━━ MATERIAL FOR THE TASK

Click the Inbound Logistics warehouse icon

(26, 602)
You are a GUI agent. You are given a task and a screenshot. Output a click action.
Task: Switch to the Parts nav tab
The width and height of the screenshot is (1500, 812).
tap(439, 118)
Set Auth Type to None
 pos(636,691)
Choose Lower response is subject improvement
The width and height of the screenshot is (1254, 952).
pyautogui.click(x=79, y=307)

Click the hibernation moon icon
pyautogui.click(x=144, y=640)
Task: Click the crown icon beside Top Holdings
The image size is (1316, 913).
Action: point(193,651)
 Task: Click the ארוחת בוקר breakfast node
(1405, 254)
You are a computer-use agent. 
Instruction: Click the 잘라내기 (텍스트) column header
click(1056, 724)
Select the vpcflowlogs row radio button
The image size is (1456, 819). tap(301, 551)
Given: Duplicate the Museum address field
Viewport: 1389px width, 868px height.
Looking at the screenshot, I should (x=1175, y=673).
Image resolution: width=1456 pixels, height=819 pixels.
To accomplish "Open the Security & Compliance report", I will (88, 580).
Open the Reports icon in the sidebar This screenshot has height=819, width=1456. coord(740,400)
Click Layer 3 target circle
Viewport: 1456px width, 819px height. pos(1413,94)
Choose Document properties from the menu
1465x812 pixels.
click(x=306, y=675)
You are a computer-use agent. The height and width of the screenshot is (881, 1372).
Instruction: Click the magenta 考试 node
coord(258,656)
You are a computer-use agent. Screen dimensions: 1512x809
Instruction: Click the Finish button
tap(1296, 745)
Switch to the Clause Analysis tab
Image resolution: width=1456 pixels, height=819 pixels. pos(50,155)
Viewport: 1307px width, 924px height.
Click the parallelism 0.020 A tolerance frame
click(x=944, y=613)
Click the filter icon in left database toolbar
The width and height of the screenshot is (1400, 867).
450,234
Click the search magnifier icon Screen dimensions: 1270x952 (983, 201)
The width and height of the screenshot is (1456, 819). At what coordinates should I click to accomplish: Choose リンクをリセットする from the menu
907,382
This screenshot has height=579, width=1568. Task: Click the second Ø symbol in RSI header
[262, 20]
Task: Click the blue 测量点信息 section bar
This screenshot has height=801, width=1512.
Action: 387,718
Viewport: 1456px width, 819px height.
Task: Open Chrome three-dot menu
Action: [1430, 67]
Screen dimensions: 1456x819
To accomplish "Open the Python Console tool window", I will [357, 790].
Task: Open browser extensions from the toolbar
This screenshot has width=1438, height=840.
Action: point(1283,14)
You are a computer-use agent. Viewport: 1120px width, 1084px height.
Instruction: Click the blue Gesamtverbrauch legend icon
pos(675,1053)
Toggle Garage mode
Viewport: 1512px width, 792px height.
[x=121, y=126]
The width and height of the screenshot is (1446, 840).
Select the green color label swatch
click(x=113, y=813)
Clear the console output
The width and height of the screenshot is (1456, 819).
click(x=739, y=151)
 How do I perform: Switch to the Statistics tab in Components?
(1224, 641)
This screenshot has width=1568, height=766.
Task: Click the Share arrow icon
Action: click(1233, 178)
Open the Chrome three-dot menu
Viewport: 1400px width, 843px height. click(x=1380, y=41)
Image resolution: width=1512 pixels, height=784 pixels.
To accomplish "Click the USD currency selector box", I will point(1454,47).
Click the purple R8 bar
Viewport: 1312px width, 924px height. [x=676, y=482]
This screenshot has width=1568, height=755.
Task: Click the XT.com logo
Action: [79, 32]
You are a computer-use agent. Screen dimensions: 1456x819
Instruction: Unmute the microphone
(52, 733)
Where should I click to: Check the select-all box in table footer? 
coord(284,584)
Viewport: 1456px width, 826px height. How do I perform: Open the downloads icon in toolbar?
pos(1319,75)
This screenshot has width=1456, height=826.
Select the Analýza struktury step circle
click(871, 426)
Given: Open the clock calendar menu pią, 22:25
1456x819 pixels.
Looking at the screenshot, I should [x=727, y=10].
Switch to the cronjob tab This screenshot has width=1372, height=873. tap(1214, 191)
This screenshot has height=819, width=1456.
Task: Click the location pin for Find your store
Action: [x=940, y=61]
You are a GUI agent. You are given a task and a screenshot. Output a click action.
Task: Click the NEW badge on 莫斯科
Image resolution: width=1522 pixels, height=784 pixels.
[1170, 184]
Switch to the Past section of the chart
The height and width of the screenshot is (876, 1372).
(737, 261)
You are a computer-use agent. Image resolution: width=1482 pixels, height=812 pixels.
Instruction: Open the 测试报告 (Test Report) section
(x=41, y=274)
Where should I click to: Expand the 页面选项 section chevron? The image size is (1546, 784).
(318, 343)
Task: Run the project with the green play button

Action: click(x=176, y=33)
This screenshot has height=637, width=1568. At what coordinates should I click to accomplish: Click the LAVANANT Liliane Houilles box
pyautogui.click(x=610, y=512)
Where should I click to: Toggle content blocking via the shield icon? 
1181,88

━━━━

[WHAT IS BEING ASKED] Please print exactly what appears from the first line of the data through the line with "Open the Reports", including both of those lines and nothing past them.

[SOLUTION TO THIS EXERCISE]
Click the Inbound Logistics warehouse icon

(26, 602)
You are a GUI agent. You are given a task and a screenshot. Output a click action.
Task: Switch to the Parts nav tab
The width and height of the screenshot is (1500, 812).
tap(439, 118)
Set Auth Type to None
 pos(636,691)
Choose Lower response is subject improvement
The width and height of the screenshot is (1254, 952).
pyautogui.click(x=79, y=307)

Click the hibernation moon icon
pyautogui.click(x=144, y=640)
Task: Click the crown icon beside Top Holdings
The image size is (1316, 913).
Action: point(193,651)
 Task: Click the ארוחת בוקר breakfast node
(1405, 254)
You are a computer-use agent. 
Instruction: Click the 잘라내기 (텍스트) column header
click(1056, 724)
Select the vpcflowlogs row radio button
The image size is (1456, 819). tap(301, 551)
Given: Duplicate the Museum address field
Viewport: 1389px width, 868px height.
Looking at the screenshot, I should (x=1175, y=673).
Image resolution: width=1456 pixels, height=819 pixels.
To accomplish "Open the Security & Compliance report", I will (88, 580).
Open the Reports icon in the sidebar This screenshot has height=819, width=1456. coord(740,400)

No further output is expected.